- For the function $f(x,y)=3xy^2+2x^3$, compute the differential $df$. Then state the derivative $Df(x,y)$. Then state the partials $\frac{\partial f}{\partial x}$ and $f_y$.
- For the function $f(u,v)=u^2\cos v$, state both $f_u$ and $\frac{\partial f}{\partial v}$. Then state the derivative $Df(u,v)$. Then state the differential $df$.
- For the function $\vec r(u,v)=(u\cos v, u\sin v, u^2)$, state both partials $\vec r_u$ and $\frac{\partial \vec r}{\partial v}$. Then $D\vec r(u,v)$ and $d\vec r$.

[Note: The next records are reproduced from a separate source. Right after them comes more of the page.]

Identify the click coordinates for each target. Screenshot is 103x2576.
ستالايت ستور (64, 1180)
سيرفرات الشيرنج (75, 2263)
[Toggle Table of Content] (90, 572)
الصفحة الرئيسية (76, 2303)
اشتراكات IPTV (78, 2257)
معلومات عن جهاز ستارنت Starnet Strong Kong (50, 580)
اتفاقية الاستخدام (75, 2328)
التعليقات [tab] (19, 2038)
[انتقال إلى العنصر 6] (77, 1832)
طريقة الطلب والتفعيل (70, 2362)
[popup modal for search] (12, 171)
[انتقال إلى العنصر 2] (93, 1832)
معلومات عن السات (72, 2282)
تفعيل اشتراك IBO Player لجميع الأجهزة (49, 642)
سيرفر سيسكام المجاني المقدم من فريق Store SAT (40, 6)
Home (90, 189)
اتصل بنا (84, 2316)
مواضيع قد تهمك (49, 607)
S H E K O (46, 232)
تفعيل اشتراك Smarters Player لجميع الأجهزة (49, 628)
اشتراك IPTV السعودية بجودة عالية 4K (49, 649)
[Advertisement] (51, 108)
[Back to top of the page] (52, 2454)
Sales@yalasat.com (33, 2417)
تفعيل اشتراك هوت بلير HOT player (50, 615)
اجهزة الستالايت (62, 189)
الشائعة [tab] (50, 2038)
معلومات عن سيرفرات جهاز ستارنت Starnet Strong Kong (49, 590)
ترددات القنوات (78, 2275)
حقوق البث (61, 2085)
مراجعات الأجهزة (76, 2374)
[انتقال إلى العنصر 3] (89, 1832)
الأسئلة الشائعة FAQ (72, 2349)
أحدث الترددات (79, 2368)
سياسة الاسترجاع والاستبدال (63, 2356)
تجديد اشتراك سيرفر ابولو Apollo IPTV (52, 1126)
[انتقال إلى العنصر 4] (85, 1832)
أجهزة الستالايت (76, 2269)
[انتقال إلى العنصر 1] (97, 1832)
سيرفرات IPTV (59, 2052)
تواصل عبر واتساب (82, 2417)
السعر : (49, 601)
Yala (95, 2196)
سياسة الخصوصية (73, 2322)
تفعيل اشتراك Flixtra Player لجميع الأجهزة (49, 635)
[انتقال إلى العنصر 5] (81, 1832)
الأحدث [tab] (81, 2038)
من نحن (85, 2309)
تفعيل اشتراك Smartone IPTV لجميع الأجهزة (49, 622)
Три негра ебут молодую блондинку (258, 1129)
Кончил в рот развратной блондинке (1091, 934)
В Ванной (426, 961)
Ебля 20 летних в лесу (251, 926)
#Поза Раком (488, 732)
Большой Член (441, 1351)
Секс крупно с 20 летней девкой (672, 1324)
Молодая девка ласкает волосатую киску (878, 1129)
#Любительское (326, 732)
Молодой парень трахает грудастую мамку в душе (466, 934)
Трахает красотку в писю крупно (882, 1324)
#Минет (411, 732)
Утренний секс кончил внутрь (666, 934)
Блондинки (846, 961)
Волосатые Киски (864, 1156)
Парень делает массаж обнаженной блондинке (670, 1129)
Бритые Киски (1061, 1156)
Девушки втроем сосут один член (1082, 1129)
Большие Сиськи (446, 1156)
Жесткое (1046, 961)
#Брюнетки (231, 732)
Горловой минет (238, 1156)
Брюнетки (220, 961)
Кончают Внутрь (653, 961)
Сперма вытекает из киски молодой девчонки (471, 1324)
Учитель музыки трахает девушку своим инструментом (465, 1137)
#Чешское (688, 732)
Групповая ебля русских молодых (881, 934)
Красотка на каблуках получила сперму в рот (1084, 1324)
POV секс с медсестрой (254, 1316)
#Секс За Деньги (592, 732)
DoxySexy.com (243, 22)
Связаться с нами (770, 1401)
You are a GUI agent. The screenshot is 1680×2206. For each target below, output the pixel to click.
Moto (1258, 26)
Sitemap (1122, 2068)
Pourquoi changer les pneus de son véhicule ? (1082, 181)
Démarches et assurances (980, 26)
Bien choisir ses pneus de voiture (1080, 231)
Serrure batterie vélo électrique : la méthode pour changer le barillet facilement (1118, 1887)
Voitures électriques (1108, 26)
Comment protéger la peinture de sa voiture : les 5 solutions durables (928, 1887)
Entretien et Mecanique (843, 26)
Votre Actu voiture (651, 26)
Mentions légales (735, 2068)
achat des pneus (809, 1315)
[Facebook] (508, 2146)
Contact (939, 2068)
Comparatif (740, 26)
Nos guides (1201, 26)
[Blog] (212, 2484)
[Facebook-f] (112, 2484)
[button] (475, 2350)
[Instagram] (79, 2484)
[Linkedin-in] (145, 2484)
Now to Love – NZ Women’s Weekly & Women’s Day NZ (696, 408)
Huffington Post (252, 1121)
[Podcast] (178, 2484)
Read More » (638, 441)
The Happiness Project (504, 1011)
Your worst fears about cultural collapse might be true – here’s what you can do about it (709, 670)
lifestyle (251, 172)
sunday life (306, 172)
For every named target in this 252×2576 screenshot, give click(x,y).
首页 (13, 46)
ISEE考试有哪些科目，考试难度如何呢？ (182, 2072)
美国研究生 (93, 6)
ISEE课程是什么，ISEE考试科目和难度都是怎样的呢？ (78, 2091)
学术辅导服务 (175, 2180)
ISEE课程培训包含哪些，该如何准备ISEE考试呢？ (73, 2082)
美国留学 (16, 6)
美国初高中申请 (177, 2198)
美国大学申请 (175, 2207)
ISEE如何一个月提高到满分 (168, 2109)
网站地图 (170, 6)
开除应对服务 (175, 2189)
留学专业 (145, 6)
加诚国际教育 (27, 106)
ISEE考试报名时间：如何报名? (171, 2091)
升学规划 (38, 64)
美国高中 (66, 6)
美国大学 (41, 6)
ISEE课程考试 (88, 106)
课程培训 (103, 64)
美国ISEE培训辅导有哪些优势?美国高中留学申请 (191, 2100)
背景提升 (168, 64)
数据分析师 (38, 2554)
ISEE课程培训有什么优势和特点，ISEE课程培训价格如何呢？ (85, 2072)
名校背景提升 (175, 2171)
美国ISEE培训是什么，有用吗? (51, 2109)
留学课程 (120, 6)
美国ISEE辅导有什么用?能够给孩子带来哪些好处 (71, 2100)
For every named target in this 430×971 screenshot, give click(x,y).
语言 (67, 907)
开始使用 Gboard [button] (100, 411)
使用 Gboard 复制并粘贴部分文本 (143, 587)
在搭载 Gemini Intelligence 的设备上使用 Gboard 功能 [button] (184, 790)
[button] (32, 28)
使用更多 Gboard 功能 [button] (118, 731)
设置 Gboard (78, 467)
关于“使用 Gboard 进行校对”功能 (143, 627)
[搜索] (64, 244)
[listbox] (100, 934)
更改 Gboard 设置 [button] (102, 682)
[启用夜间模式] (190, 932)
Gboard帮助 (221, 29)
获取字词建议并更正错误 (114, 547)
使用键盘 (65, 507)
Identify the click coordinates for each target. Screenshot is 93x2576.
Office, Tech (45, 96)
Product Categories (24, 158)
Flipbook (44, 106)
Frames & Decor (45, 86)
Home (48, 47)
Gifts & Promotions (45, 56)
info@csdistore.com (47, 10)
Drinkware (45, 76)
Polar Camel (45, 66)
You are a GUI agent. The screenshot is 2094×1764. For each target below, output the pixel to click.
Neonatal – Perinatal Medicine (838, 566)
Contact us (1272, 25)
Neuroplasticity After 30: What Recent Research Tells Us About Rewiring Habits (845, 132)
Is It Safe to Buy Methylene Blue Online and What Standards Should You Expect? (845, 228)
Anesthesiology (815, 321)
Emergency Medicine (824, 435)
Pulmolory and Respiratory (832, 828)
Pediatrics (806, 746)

- Consider the function $f(x,y)=3xy^4+4x^2$. Compute $f_x$ and then $f_{xy}$. Then compute $f_y$ and $f_{yx}$.
- Consider the parametric surface $\vec r(u,v) = (u\cos v, u\sin v, u^2+v^2)$.
- Compute the partial derivatives $\frac{\partial\vec r}{du}$ and $\vec r_v$.
- Give an equation of the tangent plane at $(u,v) = (3,\pi/2)$.
- Consider the surface $f(x,y) = x^2+y^2-4$.
- Draw several level curves on the same $xy$ plane.
- Compute the derivative, and then draw it as a vector field on the same plot as your level curves. What do you notice?
- Consider the surface $f(x,y) = 3xy^2+4x^2$.
- Compute the differential $df$.
- At the point $(x,y)=(-1,2)$, a small change in $x$ is $dx=x-(-1)$ and a small change in $y$ is $dy = y-2$. What is a small change in $z$? Use this together with your differential to give an equation of the tangent plane.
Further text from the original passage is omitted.